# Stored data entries
- - - - -
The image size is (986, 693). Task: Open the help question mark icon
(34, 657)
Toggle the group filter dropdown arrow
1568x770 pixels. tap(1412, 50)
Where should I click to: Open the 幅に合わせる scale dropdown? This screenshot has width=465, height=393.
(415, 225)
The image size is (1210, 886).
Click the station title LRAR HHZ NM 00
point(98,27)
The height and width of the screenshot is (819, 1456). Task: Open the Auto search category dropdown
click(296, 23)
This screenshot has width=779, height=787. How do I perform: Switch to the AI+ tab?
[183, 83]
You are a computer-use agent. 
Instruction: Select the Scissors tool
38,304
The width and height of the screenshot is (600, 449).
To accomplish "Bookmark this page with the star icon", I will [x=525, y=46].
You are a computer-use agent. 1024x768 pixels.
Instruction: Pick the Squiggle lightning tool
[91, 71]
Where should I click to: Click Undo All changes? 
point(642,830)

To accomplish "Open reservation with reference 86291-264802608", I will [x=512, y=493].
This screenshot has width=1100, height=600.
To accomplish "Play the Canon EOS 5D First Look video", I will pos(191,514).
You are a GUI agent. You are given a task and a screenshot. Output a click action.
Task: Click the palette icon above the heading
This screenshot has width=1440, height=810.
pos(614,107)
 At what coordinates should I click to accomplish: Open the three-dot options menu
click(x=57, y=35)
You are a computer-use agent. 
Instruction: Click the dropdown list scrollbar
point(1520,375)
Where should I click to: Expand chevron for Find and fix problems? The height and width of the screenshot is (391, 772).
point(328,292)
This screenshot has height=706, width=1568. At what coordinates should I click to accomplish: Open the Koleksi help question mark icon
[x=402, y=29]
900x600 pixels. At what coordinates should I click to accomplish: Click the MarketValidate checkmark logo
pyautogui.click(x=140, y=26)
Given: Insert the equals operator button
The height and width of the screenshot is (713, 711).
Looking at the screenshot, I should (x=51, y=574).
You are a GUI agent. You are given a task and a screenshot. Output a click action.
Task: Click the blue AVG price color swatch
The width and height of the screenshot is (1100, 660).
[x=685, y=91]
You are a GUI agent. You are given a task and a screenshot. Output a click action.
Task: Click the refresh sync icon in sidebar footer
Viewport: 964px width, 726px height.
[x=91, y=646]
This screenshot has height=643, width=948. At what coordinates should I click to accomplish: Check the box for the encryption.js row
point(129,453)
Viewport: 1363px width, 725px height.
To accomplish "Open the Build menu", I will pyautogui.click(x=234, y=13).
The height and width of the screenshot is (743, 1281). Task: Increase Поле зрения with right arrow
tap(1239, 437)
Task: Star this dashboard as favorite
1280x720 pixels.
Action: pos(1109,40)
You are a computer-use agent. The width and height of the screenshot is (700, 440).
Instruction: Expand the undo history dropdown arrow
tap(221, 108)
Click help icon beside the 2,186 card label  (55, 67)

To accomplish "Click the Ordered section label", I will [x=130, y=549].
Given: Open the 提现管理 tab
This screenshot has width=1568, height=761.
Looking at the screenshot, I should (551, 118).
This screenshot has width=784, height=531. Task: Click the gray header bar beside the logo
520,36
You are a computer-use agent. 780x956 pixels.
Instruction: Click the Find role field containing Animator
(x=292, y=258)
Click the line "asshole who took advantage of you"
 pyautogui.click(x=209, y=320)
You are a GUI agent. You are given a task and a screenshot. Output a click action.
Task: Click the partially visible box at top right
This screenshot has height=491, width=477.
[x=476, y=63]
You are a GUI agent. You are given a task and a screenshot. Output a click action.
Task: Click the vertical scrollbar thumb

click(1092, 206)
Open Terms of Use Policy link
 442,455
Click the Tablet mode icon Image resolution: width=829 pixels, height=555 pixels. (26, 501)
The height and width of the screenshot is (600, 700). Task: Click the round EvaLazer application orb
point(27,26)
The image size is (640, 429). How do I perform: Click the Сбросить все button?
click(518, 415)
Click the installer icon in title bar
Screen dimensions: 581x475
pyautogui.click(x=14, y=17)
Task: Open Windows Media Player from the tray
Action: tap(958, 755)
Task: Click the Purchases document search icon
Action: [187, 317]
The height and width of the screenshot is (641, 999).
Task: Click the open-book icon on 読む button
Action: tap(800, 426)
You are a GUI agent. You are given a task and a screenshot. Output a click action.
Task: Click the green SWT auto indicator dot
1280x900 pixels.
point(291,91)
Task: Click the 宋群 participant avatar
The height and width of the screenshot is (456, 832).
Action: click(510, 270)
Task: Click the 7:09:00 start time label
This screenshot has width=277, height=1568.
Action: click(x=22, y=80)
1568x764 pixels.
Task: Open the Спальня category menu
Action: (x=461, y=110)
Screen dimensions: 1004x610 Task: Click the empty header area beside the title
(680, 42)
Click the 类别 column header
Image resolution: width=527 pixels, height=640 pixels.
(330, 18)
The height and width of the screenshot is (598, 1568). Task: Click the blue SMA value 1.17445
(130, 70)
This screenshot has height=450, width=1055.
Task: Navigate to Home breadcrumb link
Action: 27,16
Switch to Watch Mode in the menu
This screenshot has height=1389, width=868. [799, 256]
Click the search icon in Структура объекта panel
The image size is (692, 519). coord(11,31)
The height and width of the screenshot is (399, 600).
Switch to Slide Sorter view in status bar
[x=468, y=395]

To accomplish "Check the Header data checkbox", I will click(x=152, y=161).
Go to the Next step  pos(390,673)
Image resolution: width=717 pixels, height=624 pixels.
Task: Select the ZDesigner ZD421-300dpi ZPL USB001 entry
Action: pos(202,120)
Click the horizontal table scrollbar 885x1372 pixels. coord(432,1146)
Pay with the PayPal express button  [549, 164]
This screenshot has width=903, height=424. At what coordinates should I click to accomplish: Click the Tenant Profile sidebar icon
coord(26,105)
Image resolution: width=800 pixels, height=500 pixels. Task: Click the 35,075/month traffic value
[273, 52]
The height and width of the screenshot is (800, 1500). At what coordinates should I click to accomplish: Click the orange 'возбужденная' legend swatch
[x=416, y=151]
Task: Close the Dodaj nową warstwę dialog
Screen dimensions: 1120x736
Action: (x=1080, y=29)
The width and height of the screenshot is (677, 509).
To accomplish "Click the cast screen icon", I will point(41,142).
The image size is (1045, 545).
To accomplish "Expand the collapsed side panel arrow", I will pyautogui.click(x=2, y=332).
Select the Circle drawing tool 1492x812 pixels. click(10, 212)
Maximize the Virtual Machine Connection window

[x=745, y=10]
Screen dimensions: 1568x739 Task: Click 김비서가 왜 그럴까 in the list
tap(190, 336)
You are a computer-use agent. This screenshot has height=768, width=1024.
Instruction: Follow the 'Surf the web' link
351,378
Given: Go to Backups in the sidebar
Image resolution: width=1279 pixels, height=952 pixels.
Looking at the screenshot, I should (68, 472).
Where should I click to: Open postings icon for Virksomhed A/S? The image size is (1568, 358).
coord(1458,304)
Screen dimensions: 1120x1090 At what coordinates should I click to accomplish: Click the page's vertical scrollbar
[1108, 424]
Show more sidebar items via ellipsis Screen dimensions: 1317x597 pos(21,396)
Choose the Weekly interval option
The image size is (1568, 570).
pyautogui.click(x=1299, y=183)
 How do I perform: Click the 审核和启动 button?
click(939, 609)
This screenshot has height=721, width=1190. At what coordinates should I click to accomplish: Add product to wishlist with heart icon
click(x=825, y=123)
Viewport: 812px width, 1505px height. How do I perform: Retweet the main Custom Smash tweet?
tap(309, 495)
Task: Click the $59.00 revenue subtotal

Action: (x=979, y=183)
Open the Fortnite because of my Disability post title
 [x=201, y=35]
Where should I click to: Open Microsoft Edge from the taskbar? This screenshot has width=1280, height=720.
- - - - -
# Task requirements
An exact copy of all the records above is needed.

# Answer to the exercise
The image size is (986, 693). Task: Open the help question mark icon
(34, 657)
Toggle the group filter dropdown arrow
1568x770 pixels. tap(1412, 50)
Where should I click to: Open the 幅に合わせる scale dropdown? This screenshot has width=465, height=393.
(415, 225)
The image size is (1210, 886).
Click the station title LRAR HHZ NM 00
point(98,27)
The height and width of the screenshot is (819, 1456). Task: Open the Auto search category dropdown
click(296, 23)
This screenshot has width=779, height=787. How do I perform: Switch to the AI+ tab?
[183, 83]
You are a computer-use agent. 
Instruction: Select the Scissors tool
38,304
The width and height of the screenshot is (600, 449).
To accomplish "Bookmark this page with the star icon", I will [x=525, y=46].
You are a computer-use agent. 1024x768 pixels.
Instruction: Pick the Squiggle lightning tool
[91, 71]
Where should I click to: Click Undo All changes? 
point(642,830)

To accomplish "Open reservation with reference 86291-264802608", I will [x=512, y=493].
This screenshot has width=1100, height=600.
To accomplish "Play the Canon EOS 5D First Look video", I will pos(191,514).
You are a GUI agent. You are given a task and a screenshot. Output a click action.
Task: Click the palette icon above the heading
This screenshot has width=1440, height=810.
pos(614,107)
 At what coordinates should I click to accomplish: Open the three-dot options menu
click(x=57, y=35)
You are a computer-use agent. 
Instruction: Click the dropdown list scrollbar
point(1520,375)
Where should I click to: Expand chevron for Find and fix problems? The height and width of the screenshot is (391, 772).
point(328,292)
This screenshot has height=706, width=1568. At what coordinates should I click to accomplish: Open the Koleksi help question mark icon
[x=402, y=29]
900x600 pixels. At what coordinates should I click to accomplish: Click the MarketValidate checkmark logo
pyautogui.click(x=140, y=26)
Given: Insert the equals operator button
The height and width of the screenshot is (713, 711).
Looking at the screenshot, I should (x=51, y=574).
You are a GUI agent. You are given a task and a screenshot. Output a click action.
Task: Click the blue AVG price color swatch
The width and height of the screenshot is (1100, 660).
[x=685, y=91]
You are a GUI agent. You are given a task and a screenshot. Output a click action.
Task: Click the refresh sync icon in sidebar footer
Viewport: 964px width, 726px height.
[x=91, y=646]
This screenshot has height=643, width=948. At what coordinates should I click to accomplish: Check the box for the encryption.js row
point(129,453)
Viewport: 1363px width, 725px height.
To accomplish "Open the Build menu", I will pyautogui.click(x=234, y=13).
The height and width of the screenshot is (743, 1281). Task: Increase Поле зрения with right arrow
tap(1239, 437)
Task: Star this dashboard as favorite
1280x720 pixels.
Action: pos(1109,40)
You are a computer-use agent. The width and height of the screenshot is (700, 440).
Instruction: Expand the undo history dropdown arrow
tap(221, 108)
Click help icon beside the 2,186 card label  (55, 67)

To accomplish "Click the Ordered section label", I will [x=130, y=549].
Given: Open the 提现管理 tab
This screenshot has width=1568, height=761.
Looking at the screenshot, I should (551, 118).
This screenshot has width=784, height=531. Task: Click the gray header bar beside the logo
520,36
You are a computer-use agent. 780x956 pixels.
Instruction: Click the Find role field containing Animator
(x=292, y=258)
Click the line "asshole who took advantage of you"
 pyautogui.click(x=209, y=320)
You are a GUI agent. You are given a task and a screenshot. Output a click action.
Task: Click the partially visible box at top right
This screenshot has height=491, width=477.
[x=476, y=63]
You are a GUI agent. You are given a task and a screenshot. Output a click action.
Task: Click the vertical scrollbar thumb

click(1092, 206)
Open Terms of Use Policy link
 442,455
Click the Tablet mode icon Image resolution: width=829 pixels, height=555 pixels. (26, 501)
The height and width of the screenshot is (600, 700). Task: Click the round EvaLazer application orb
point(27,26)
The image size is (640, 429). How do I perform: Click the Сбросить все button?
click(518, 415)
Click the installer icon in title bar
Screen dimensions: 581x475
pyautogui.click(x=14, y=17)
Task: Open Windows Media Player from the tray
Action: tap(958, 755)
Task: Click the Purchases document search icon
Action: [187, 317]
The height and width of the screenshot is (641, 999).
Task: Click the open-book icon on 読む button
Action: tap(800, 426)
You are a GUI agent. You are given a task and a screenshot. Output a click action.
Task: Click the green SWT auto indicator dot
1280x900 pixels.
point(291,91)
Task: Click the 宋群 participant avatar
The height and width of the screenshot is (456, 832).
Action: click(510, 270)
Task: Click the 7:09:00 start time label
This screenshot has width=277, height=1568.
Action: click(x=22, y=80)
1568x764 pixels.
Task: Open the Спальня category menu
Action: (x=461, y=110)
Screen dimensions: 1004x610 Task: Click the empty header area beside the title
(680, 42)
Click the 类别 column header
Image resolution: width=527 pixels, height=640 pixels.
(330, 18)
The height and width of the screenshot is (598, 1568). Task: Click the blue SMA value 1.17445
(130, 70)
This screenshot has height=450, width=1055.
Task: Navigate to Home breadcrumb link
Action: 27,16
Switch to Watch Mode in the menu
This screenshot has height=1389, width=868. [799, 256]
Click the search icon in Структура объекта panel
The image size is (692, 519). coord(11,31)
The height and width of the screenshot is (399, 600).
Switch to Slide Sorter view in status bar
[x=468, y=395]

To accomplish "Check the Header data checkbox", I will click(x=152, y=161).
Go to the Next step  pos(390,673)
Image resolution: width=717 pixels, height=624 pixels.
Task: Select the ZDesigner ZD421-300dpi ZPL USB001 entry
Action: pos(202,120)
Click the horizontal table scrollbar 885x1372 pixels. coord(432,1146)
Pay with the PayPal express button  [549, 164]
This screenshot has width=903, height=424. At what coordinates should I click to accomplish: Click the Tenant Profile sidebar icon
coord(26,105)
Image resolution: width=800 pixels, height=500 pixels. Task: Click the 35,075/month traffic value
[273, 52]
The height and width of the screenshot is (800, 1500). At what coordinates should I click to accomplish: Click the orange 'возбужденная' legend swatch
[x=416, y=151]
Task: Close the Dodaj nową warstwę dialog
Screen dimensions: 1120x736
Action: (x=1080, y=29)
The width and height of the screenshot is (677, 509).
To accomplish "Click the cast screen icon", I will point(41,142).
The image size is (1045, 545).
To accomplish "Expand the collapsed side panel arrow", I will pyautogui.click(x=2, y=332).
Select the Circle drawing tool 1492x812 pixels. click(10, 212)
Maximize the Virtual Machine Connection window

[x=745, y=10]
Screen dimensions: 1568x739 Task: Click 김비서가 왜 그럴까 in the list
tap(190, 336)
You are a computer-use agent. This screenshot has height=768, width=1024.
Instruction: Follow the 'Surf the web' link
351,378
Given: Go to Backups in the sidebar
Image resolution: width=1279 pixels, height=952 pixels.
Looking at the screenshot, I should (68, 472).
Where should I click to: Open postings icon for Virksomhed A/S? The image size is (1568, 358).
coord(1458,304)
Screen dimensions: 1120x1090 At what coordinates should I click to accomplish: Click the page's vertical scrollbar
[1108, 424]
Show more sidebar items via ellipsis Screen dimensions: 1317x597 pos(21,396)
Choose the Weekly interval option
The image size is (1568, 570).
pyautogui.click(x=1299, y=183)
 How do I perform: Click the 审核和启动 button?
click(939, 609)
This screenshot has height=721, width=1190. At what coordinates should I click to accomplish: Add product to wishlist with heart icon
click(x=825, y=123)
Viewport: 812px width, 1505px height. How do I perform: Retweet the main Custom Smash tweet?
tap(309, 495)
Task: Click the $59.00 revenue subtotal

Action: (x=979, y=183)
Open the Fortnite because of my Disability post title
 [x=201, y=35]
Where should I click to: Open Microsoft Edge from the taskbar? This screenshot has width=1280, height=720.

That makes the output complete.